> TEXTE EXTRAIT:
Pour l'Autorité de la concurrence, ces faits pourraient constituer les premiers éléments d'un faisceau d'indices laissant présumer la mise en place par les ETT concurrentes de mécanismes permettant d'échanger, indirectement par leurs filiales respectives, des informations commercialement sensibles ayant pour finalité de diminuer l'incertitude stratégique sur le marché et faciliter ainsi la coordination entre concurrents dans le but de préserver leurs marges, en violation des dispositions de l'article L. 420-1 2° du Code de commerce.
Cette présomption d'entente illicite paraît d'autant plus grave que le Conseil de la concurrence devenu Autorité de la concurrence a sanctionné le 2 février 2009 les trois entreprises de travail temporaires sus-mentionnées pour s'être concertées afin de coordonner leur politique commerciale vis à vis de leurs clients " grands comptes " et que la portée de ces présomptions pourrait affecter également le commerce entre Etats membres et ainsi relever de l'application de l'article 101 a) TFUE.
Dans ces conditions le recours aux pouvoirs de l'article L. 450-4 du Code de commerce constituerait le seul moyen d'atteindre l'objectif recherché.
Le juge des libertés et de la détention de Paris autorisait Madame la Rapporteure générale de l'Autorité de la concurrence à faire procéder en application des dispositions sus-visées à des opérations de visites et de saisies dans les locaux suivants :
Manpower France Holding et Manpower France ainsi que les sociétés du même groupe sises à Nanterre (92)
Tapfin (nom commercial Alisia) sise à Paris 13e
Adecco Groupe France et Adjust HR sises à Villeurbanne (69)
Adecco Holding France sise à Villeurbanne (69)
Adecco France sise à Villeurbanne (69)
Adecco Holding France, Adecco France et Adjust HR sises <adresse>.
Randstad France et les sociétés du même groupe sises à Saint Denis (93)
Pixid sise à Courbevoie (92).
Il a délivré une commission rogatoire aux juges des libertés et de la détention de Nanterre, Bobigny et Lyon.
Les opérations de visites et de saisies ont été effectuées simultanément le 10 et le 11 juillet 2013.

> EXTRAIT DES DONNÉES:
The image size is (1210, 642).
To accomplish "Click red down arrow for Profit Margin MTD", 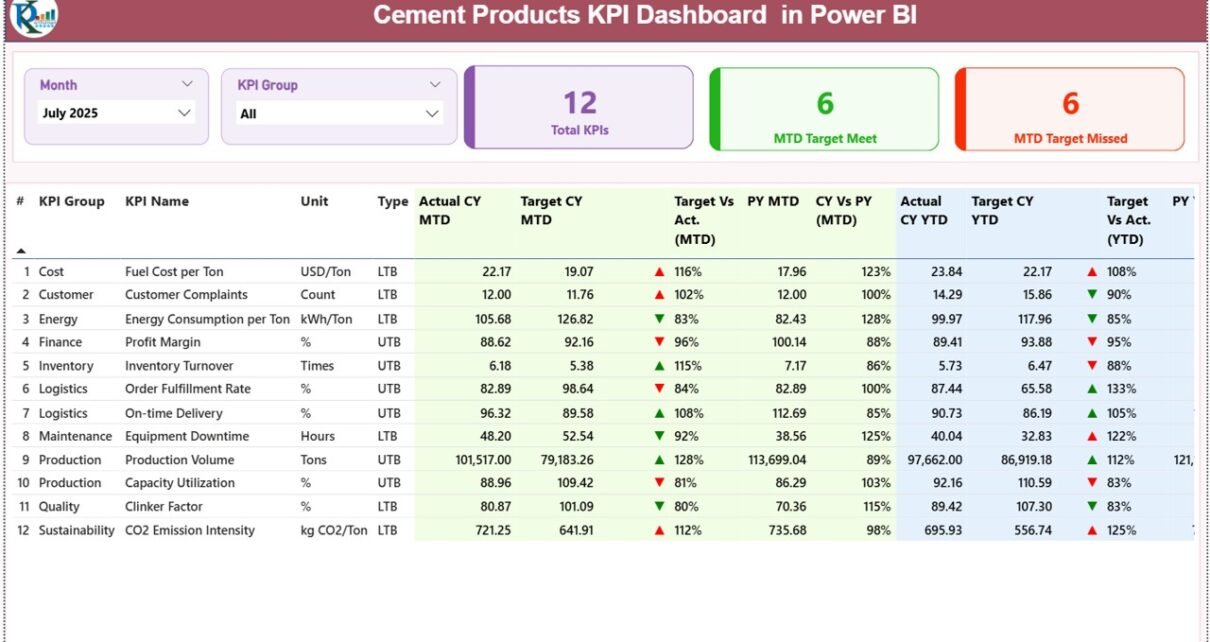I will (659, 342).
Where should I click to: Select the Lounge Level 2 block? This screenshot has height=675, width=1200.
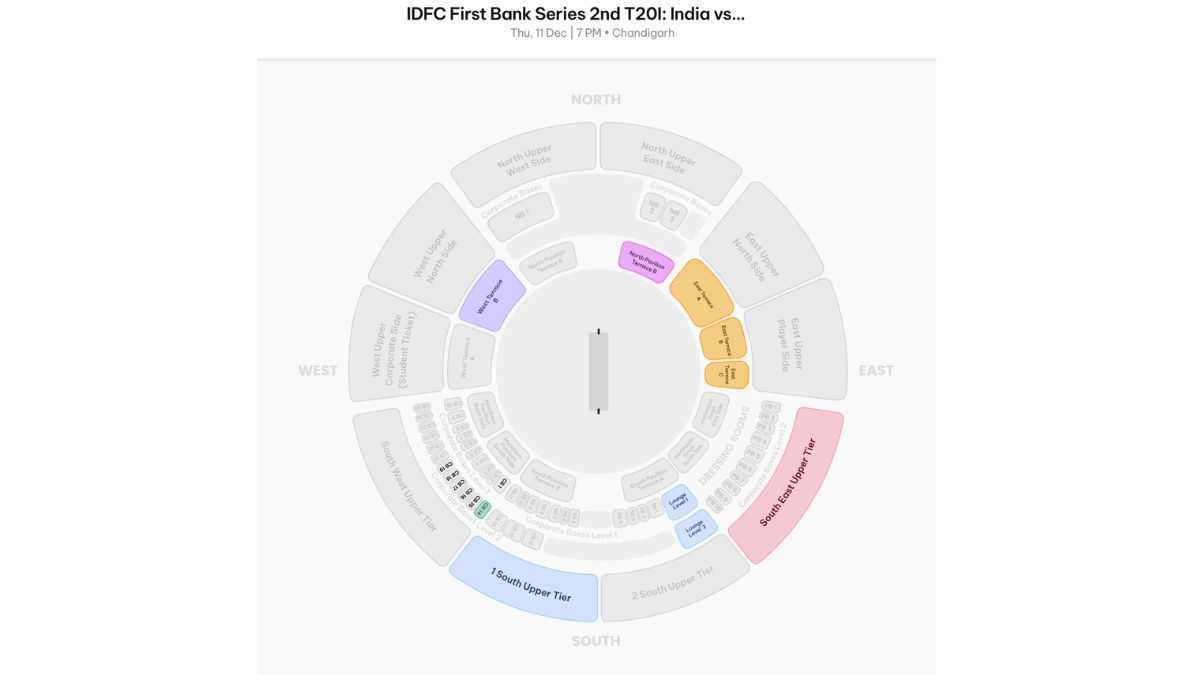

> À FAIRE:
Reprenez le texte sur l'enquête de l'Autorité de la concurrence visant les entreprises de travail temporaire, puis poursuivez-le à la suite de sa dernière phrase.

> RÉSULTAT:
Par déclarations d'appel et de recours en date du 19 juillet 2013 la société Pixid a demandé l'annulation de l'ordonnance du juge des libertés et de la détention de Paris et celle du juge des libertés et de la détention de Nanterre rendue sur commission rogatoire ainsi que l'annulation des opérations de visite et de saisie autorisées dans les locaux et dépendances susceptibles d'être occupés par la société la société Pixid sise <adresse>.
L'affaire a été appelée à l'audience du 15 janvier 2014 à 9 heures, renvoyée au 2 juillet 2014, puis renvoyée de nouveau 3 décembre 2014, puis mise en délibéré mais n'a pas été rendue.
Une réouverture des débats a été fixée le 4 novembre 2015 et mise en délibéré pour être rendue le 13 janvier 2016.
Par conclusions récapitulatives et en réponse, déposées au greffe le 19 novembre 2014, la société Pixid demandait de constater l'irrégularité de l'ordonnance rendue le 1er juillet 2013 par le Juge des libertés et de la détention de Paris et par voie de conséquence celle du 3 juillet 2013 rendu par le Juge des libertés et de la détention de Nanterre et leur annulation, déclarer irrégulière les opérations de visite et de saisie en date des 10 et 11 juillet 2013 et menées dans les locaux sus-mentionnés.
I) Sur l'atteinte aux droits de la défense de Pixid
Selon la société requérante, dès le commencement de l'opération de visite et de saisie de la société Pixid, il leur aurait été indiqué de ne pas recourir au conseil de plus d'un avocat par équipe et que de ce fait, les rapporteurs de l'Autorité de la concurrence ont outrepassé leurs pouvoirs tels qu'ils découlent de l'article L. 450-1 du Code de commerce et porté atteinte aux droits de la défense de la défenderesse.
Cette injonction faite à la société Pixid de ne pas laisser plus d'un avocat accompagner chaque équipe de travail aurait ajouté à l'article L. 450-4 du Code de commerce, une condition que celui-ci ne prévoit pas et porté atteinte au principe de la libre défense.
La société requérante demande en conséquence l'annulation des opérations de visite et de contrôle réalisées les 10 et 11 juillet 2013 au siège de la société Pixid à Courbevoie (92).
L'Autorité de la concurrence fait valoir que le rapport de l'officier de police judiciaire adressé au juge des libertés et de la détention le 15 juillet 2013 que dès 11h15, soit à peine 1h45 après le début des opérations, un conseil de la société Pixid s'est présenté et a assisté aux opérations de visite et de saisie alors que les opérations avaient à peine commencé. A 12h25 puis 13h15 deux autres avocats de la société Pixid se sont présentés et ont participé à l'ensemble des opérations jusqu'à leur terme. En tout état de cause, aucun avocat n'a été empêché de pénétrer dans les locaux.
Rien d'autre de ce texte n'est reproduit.